Word and element location data
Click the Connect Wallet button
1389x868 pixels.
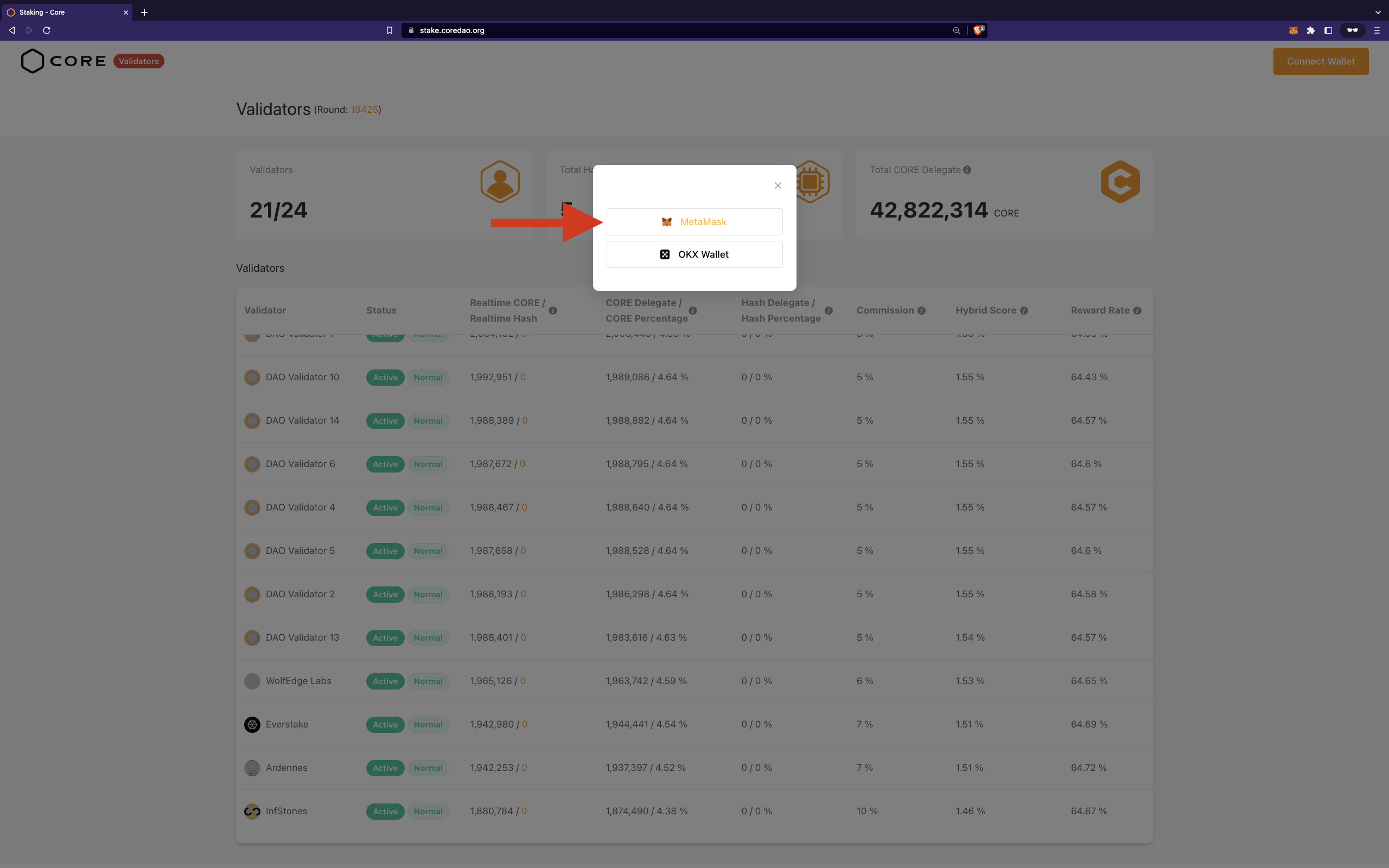click(1320, 61)
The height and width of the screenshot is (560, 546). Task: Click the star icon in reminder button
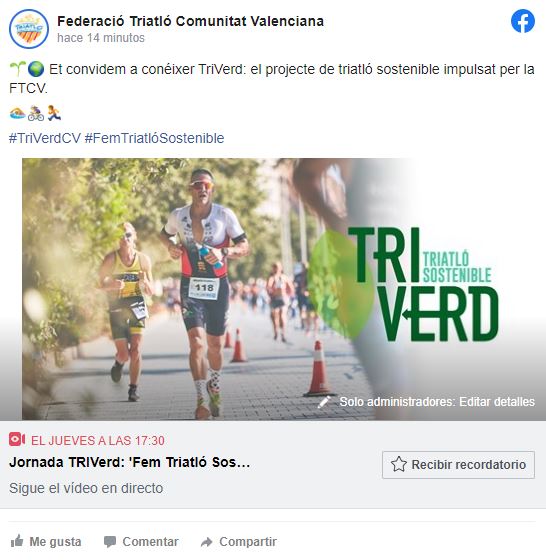399,464
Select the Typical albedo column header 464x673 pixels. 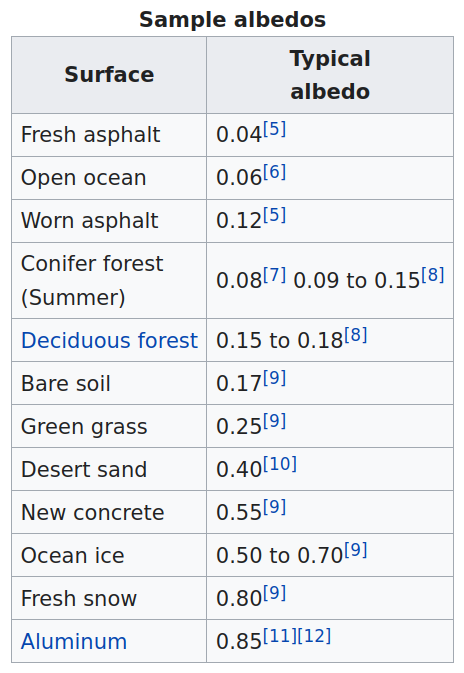[330, 75]
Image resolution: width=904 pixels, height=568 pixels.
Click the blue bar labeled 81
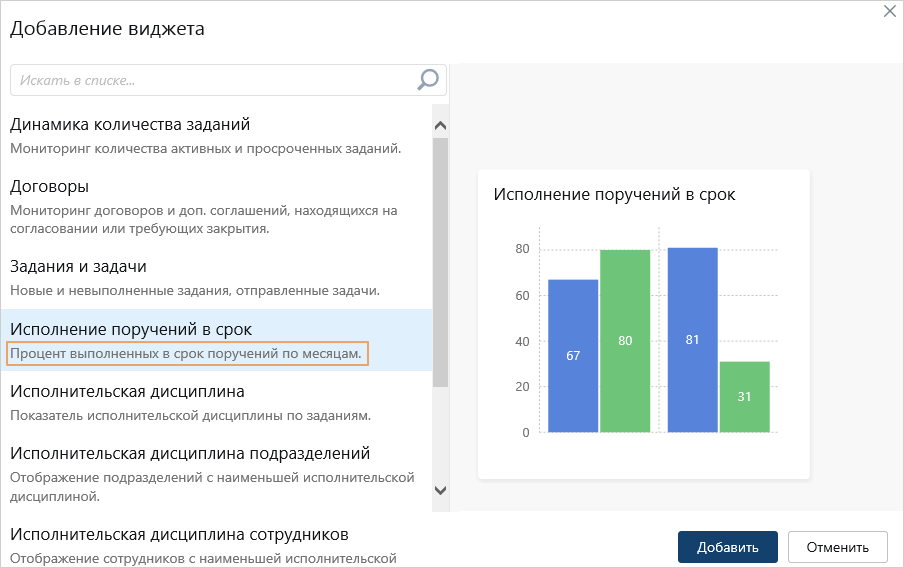(x=692, y=340)
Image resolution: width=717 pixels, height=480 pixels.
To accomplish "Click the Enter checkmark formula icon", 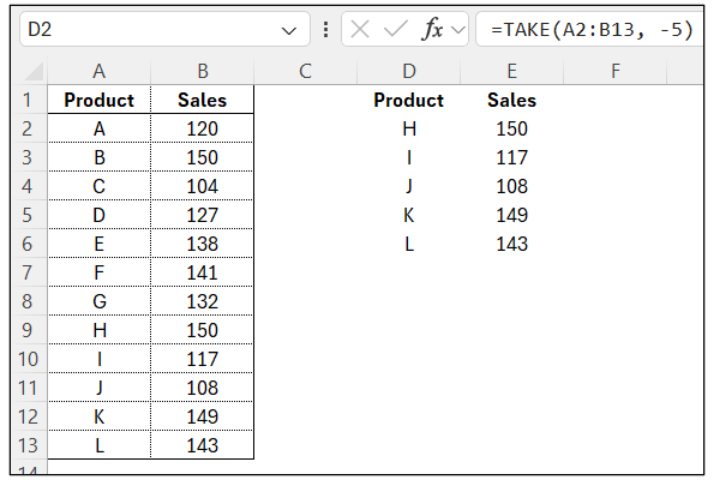I will [396, 29].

**Written task**
Identify every line in the items above that contains the string "resolution", and copy each of those lines.

**Worked solution**
Image resolution: width=904 pixels, height=568 pixels.
Image resolution: width=717 pixels, height=480 pixels.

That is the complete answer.